If you’ve kept up with CES at all over the years, you likely know that the selection of hardware to look at and play with is vast and oftentimes overwhelming. From televisions to laptops to phones to cars, there is enough tech at CES each year (sans the COVID years) to make your head spin. As we travel to the show each year to hunt down the best new ChromeOS-related announcements, our time is limited to those devices for the most part.
Between meetings, filming (lots of CES 2023 content is on the way), and covering different ChromeOS announcements, we do try to take in a bit of other, non-Chromebook tech when we can. And as our output this week will largely be about CES 2023 and the slew of Chromebooks announced there, I thought it would be a fun time to point out a few of the cool things I saw that weren’t exactly in our wheelhouse. Here goes.
Lenovo Tab Extreme
Ignoring the slightly-cringe-inducing name, the Lenovo Tab Extreme is absolutely a device I’d love to see ChromeOS on at some point. If you’ve messed with a 12.9-inch iPad Pro, you can quickly imagine what this device is like to see and hold. It is wildly thin, sturdy, and gorgeous. With a 16:10 14.5-inch OLED 3K display, an iPad-like keyboard case, magnetic-attaching pen and kickstand, this tablet feels and looks absolutely amazing. And you get the powerful MediaTek Dimensity 9000 inside with all the accessories for $1200, too.
While Android is getting better in the desktop environment, it is still not great. Clicking around on the tablet a bit, I was quickly reminded that many people would be remiss trying to get a day’s work done on any Android tablet: beautiful or not. Slap ChromeOS on this thing, and it would be a stunning workhorse, capable of real work and consumption at the same time. Still, it is a gorgeous tablet that only helps provide better hardware to entice developers to make better large-screen apps for. And for that, I’m excited about it.
Lenovo Yoga Book 9i (dual screen foldable)
This device is yet another that I’m drooling over when I think of the possibility of ChromeOS running on it. While perhaps not absolutely the most practical device I’ve ever seen, I love the bold design and the possibilities of a laptop like this one.

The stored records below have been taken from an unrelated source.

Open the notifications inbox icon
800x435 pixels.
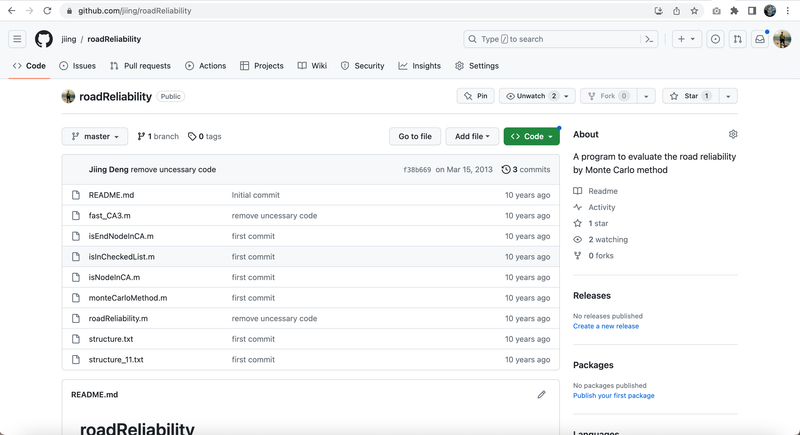click(760, 39)
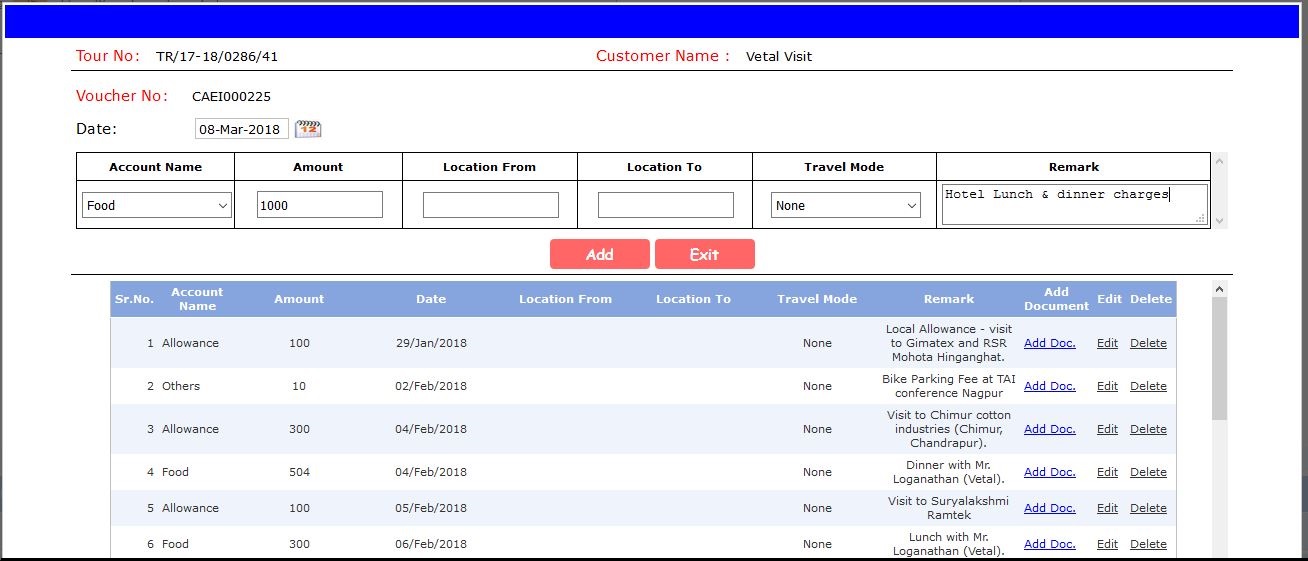
Task: Click the Location To input field
Action: click(x=665, y=205)
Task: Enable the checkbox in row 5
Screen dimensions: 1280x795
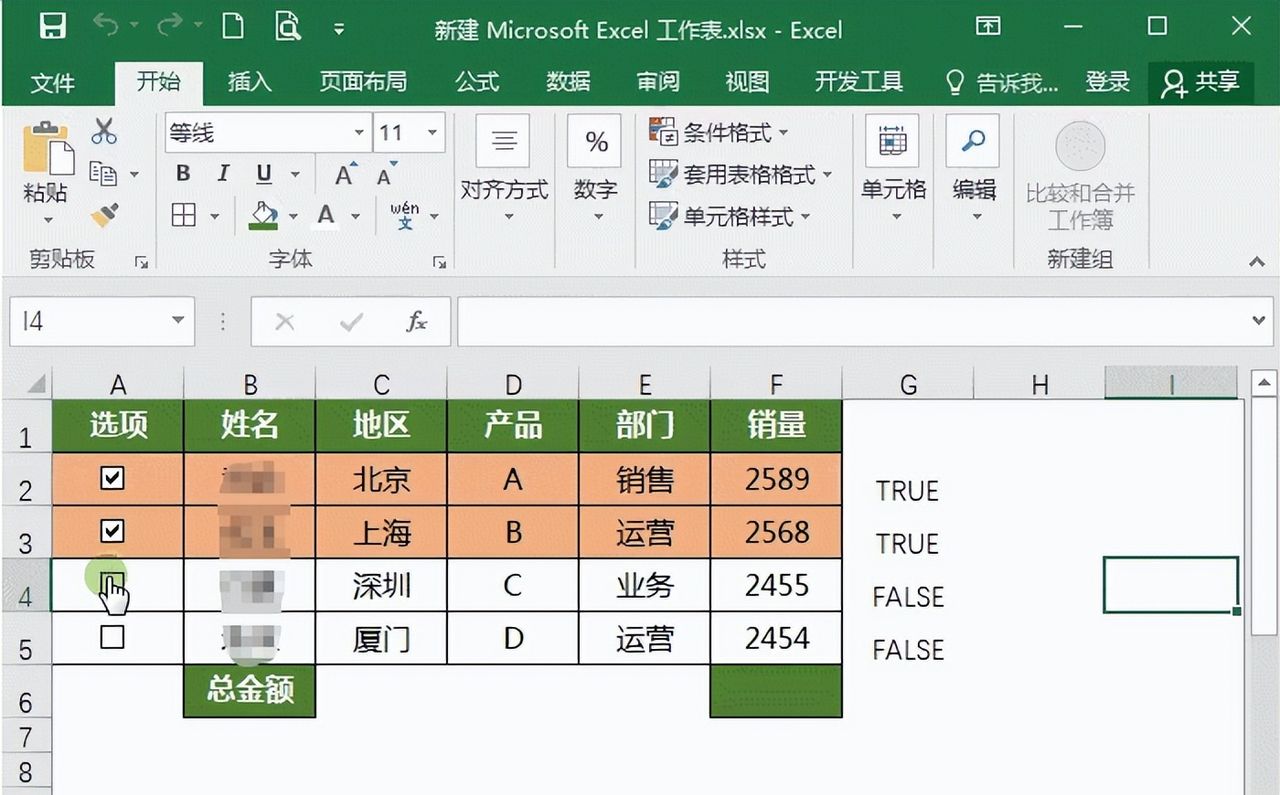Action: click(113, 638)
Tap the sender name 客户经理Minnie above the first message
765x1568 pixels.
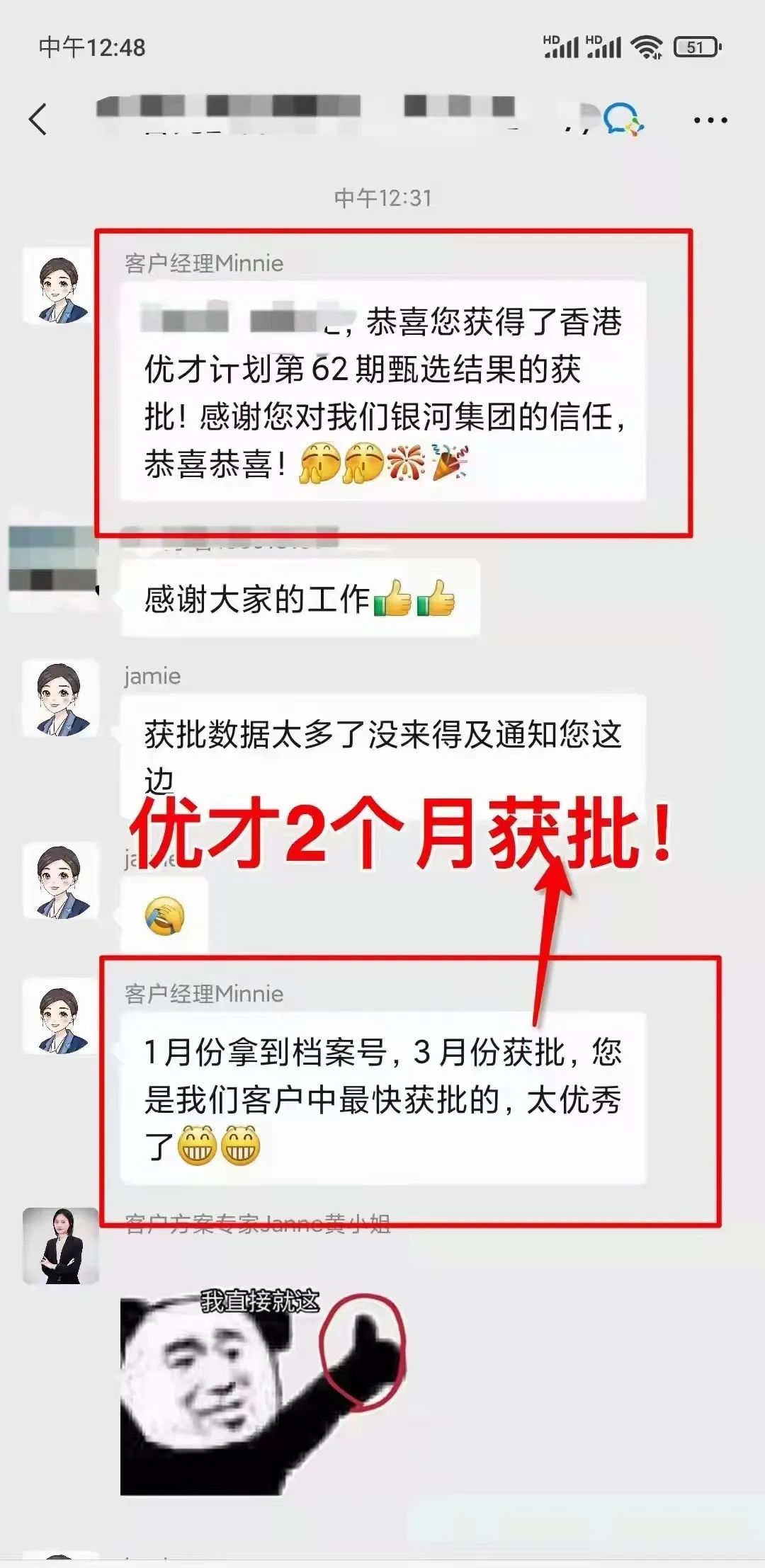tap(204, 263)
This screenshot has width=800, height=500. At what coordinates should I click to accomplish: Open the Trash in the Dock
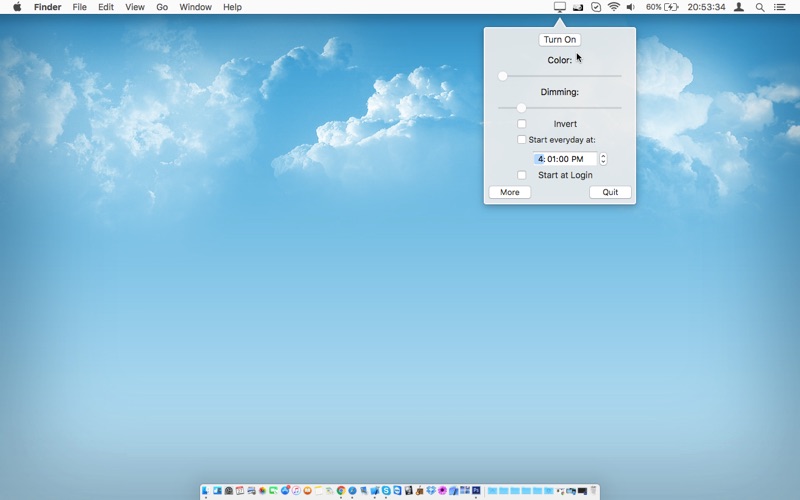tap(593, 491)
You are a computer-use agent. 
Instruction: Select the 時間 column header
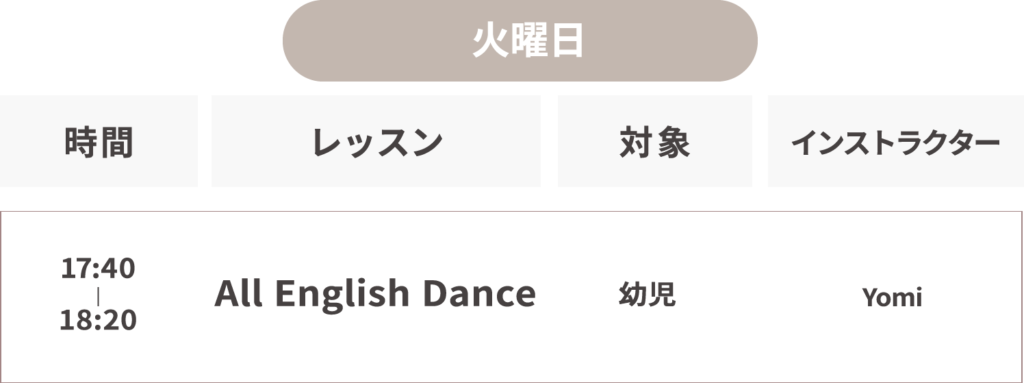[x=99, y=141]
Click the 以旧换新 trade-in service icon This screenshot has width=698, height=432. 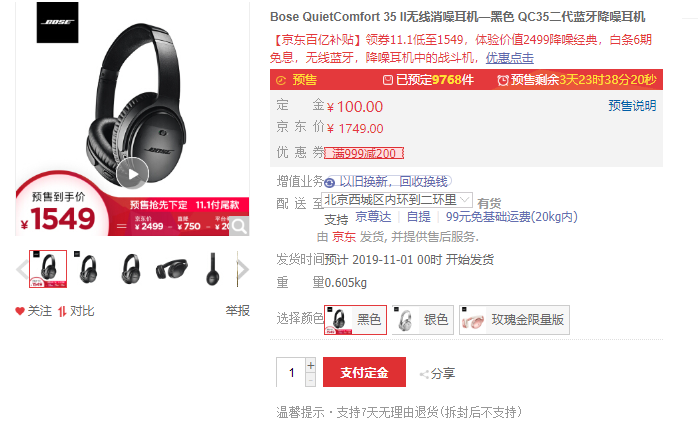[329, 182]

What struck me as most useful is the ability to open the device fully and use it with both screens stacked one on top of the other using their included, folding stand. While you’d certainly draw some odd looks with this sort of setup in a coffee shop or even in your office, I use a stacked setup at my desk on a daily basis and having it on the go would be pretty sweet. While mine is a Chromebook on the desk with a larger monitor looming over the top, this Yoga Book would still do the trick.
With the option of a virtual keyboard on the bottom half or the magnetic keyboard that snaps into place when needed for more-standard clamshell laptop action, this dual-screen laptop could be both productive and great for consumption at the same time. While I don’t know how annoying it would be on a daily basis to set up your laptop every single time you need to knock out an email, I applaud Lenovo for trying something a bit different and look forward to the day when ChromeOS gets a chance to shine on hardware this experimental.
ASUS ProArt Studiobook Pro 16 3D OLED (glasses-free 3D)
Ridiculous naming aside, the ASUS ProArt Studiobook Pro 16 3D OLED (yes, that is the actual name) is something to behold. I don’t have a clue what it has under the hood, I didn’t test how good the keyboard or trackpad are, and I didn’t even pick it up off the shelf to see how big the entire device is. All I messed with was the glasses-free 3D, and it was mesmerizing.
I’ve always detested the poor attempts at 3D content over the years, with or without glasses. There’s always been a drawback with each method and I’ve never been fully immersed in a 3rd dimension when watching at a theater or on a device at home. But with the ASUS Studiobook Pro, I’m of a different mind.
Standing in front of this laptop, 3D content springs to life in a way I’ve never experienced outside of VR headsets. Looking at a screen on a table, you don’t expect images and objects to fly out from the screen with this much clarity from a simple parallax display. But the combination of eye tracking, high-resolution, and OLED make things look absolutely amazing, crisp, and impossibly 3D.
Granted, the stuff I was consuming was made for showing off what this laptop is capable of, but I was still blown away. I have no idea if there is a concrete, real-world application for this kind of tech, but it was amazing to see in person either way. Objects can protrude from the screen impossibly far without becoming blurry or out of focus and the effect is otherworldly. I was looking at a T-Rex model that looked as if it was reaching out 6-7 inches from the screen and my eyes were able to easily keep it in focus. This is truly remarkable tech to behold.
For all of these devices, I’m not really sure there is a solid consumer base for them, but they are great examples of emerging tech that are the reason for shows like CES. While the array of Chromebooks released at the show gets us very excited, wild tech like we see in the devices above causes us to imagine a bit and dream of what the future of computing could look like. While I’m not sure it will be huge tablets, dual-screen laptops, or glasses-free 3D, you never quite know what will stick. And you never know which parts may make their ways to a Chromebook near you, either.